--- START ---

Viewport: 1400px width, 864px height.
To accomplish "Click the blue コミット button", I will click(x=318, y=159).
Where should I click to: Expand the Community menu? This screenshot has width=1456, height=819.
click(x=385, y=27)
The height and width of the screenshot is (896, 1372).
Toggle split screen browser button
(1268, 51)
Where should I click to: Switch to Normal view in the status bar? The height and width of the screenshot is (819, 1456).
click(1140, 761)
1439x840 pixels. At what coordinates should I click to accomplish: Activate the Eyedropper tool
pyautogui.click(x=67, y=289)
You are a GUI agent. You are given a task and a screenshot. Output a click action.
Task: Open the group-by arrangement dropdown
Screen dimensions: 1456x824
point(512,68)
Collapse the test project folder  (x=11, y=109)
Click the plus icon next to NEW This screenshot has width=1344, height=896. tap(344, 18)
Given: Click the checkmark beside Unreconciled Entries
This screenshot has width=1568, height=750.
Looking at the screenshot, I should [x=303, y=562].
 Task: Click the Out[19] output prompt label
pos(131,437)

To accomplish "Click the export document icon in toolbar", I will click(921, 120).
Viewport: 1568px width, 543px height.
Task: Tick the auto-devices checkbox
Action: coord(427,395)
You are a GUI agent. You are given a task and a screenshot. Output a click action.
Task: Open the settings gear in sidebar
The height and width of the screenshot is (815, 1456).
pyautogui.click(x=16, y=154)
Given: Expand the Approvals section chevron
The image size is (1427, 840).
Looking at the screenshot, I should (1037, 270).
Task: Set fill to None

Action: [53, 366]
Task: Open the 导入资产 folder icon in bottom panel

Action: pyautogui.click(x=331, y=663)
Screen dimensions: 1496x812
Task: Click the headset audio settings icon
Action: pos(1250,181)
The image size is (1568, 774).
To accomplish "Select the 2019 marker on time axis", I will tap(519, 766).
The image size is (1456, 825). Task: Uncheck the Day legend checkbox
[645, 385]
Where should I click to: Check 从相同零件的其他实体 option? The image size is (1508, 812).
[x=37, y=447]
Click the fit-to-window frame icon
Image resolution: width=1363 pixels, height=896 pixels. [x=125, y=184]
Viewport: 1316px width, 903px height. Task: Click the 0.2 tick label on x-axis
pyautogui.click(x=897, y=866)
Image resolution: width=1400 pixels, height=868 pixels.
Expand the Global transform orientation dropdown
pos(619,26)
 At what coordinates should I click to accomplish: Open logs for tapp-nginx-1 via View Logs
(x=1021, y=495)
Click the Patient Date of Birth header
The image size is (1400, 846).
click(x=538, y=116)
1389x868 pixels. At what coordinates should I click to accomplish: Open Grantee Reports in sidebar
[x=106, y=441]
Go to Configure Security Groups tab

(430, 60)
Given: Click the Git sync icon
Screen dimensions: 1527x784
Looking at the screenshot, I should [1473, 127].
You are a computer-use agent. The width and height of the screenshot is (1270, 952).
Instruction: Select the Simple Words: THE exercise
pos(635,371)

--- END ---

About this task - Return the whole listing as it stands. Nothing may be altered.

Written response -
Viewport: 1400px width, 864px height.
To accomplish "Click the blue コミット button", I will click(x=318, y=159).
Where should I click to: Expand the Community menu? This screenshot has width=1456, height=819.
click(x=385, y=27)
The height and width of the screenshot is (896, 1372).
Toggle split screen browser button
(1268, 51)
Where should I click to: Switch to Normal view in the status bar? The height and width of the screenshot is (819, 1456).
click(1140, 761)
1439x840 pixels. At what coordinates should I click to accomplish: Activate the Eyedropper tool
pyautogui.click(x=67, y=289)
You are a GUI agent. You are given a task and a screenshot. Output a click action.
Task: Open the group-by arrangement dropdown
Screen dimensions: 1456x824
point(512,68)
Collapse the test project folder  (x=11, y=109)
Click the plus icon next to NEW This screenshot has width=1344, height=896. tap(344, 18)
Given: Click the checkmark beside Unreconciled Entries
This screenshot has width=1568, height=750.
Looking at the screenshot, I should [x=303, y=562].
 Task: Click the Out[19] output prompt label
pos(131,437)

To accomplish "Click the export document icon in toolbar", I will click(921, 120).
Viewport: 1568px width, 543px height.
Task: Tick the auto-devices checkbox
Action: coord(427,395)
You are a GUI agent. You are given a task and a screenshot. Output a click action.
Task: Open the settings gear in sidebar
The height and width of the screenshot is (815, 1456).
pyautogui.click(x=16, y=154)
Given: Expand the Approvals section chevron
The image size is (1427, 840).
Looking at the screenshot, I should (1037, 270).
Task: Set fill to None

Action: [53, 366]
Task: Open the 导入资产 folder icon in bottom panel

Action: pyautogui.click(x=331, y=663)
Screen dimensions: 1496x812
Task: Click the headset audio settings icon
Action: pos(1250,181)
The image size is (1568, 774).
To accomplish "Select the 2019 marker on time axis", I will tap(519, 766).
The image size is (1456, 825). Task: Uncheck the Day legend checkbox
[645, 385]
Where should I click to: Check 从相同零件的其他实体 option? The image size is (1508, 812).
[x=37, y=447]
Click the fit-to-window frame icon
Image resolution: width=1363 pixels, height=896 pixels. [x=125, y=184]
Viewport: 1316px width, 903px height. Task: Click the 0.2 tick label on x-axis
pyautogui.click(x=897, y=866)
Image resolution: width=1400 pixels, height=868 pixels.
Expand the Global transform orientation dropdown
pos(619,26)
 At what coordinates should I click to accomplish: Open logs for tapp-nginx-1 via View Logs
(x=1021, y=495)
Click the Patient Date of Birth header
The image size is (1400, 846).
click(x=538, y=116)
1389x868 pixels. At what coordinates should I click to accomplish: Open Grantee Reports in sidebar
[x=106, y=441]
Go to Configure Security Groups tab

(430, 60)
Given: Click the Git sync icon
Screen dimensions: 1527x784
Looking at the screenshot, I should [1473, 127].
You are a computer-use agent. The width and height of the screenshot is (1270, 952).
Instruction: Select the Simple Words: THE exercise
pos(635,371)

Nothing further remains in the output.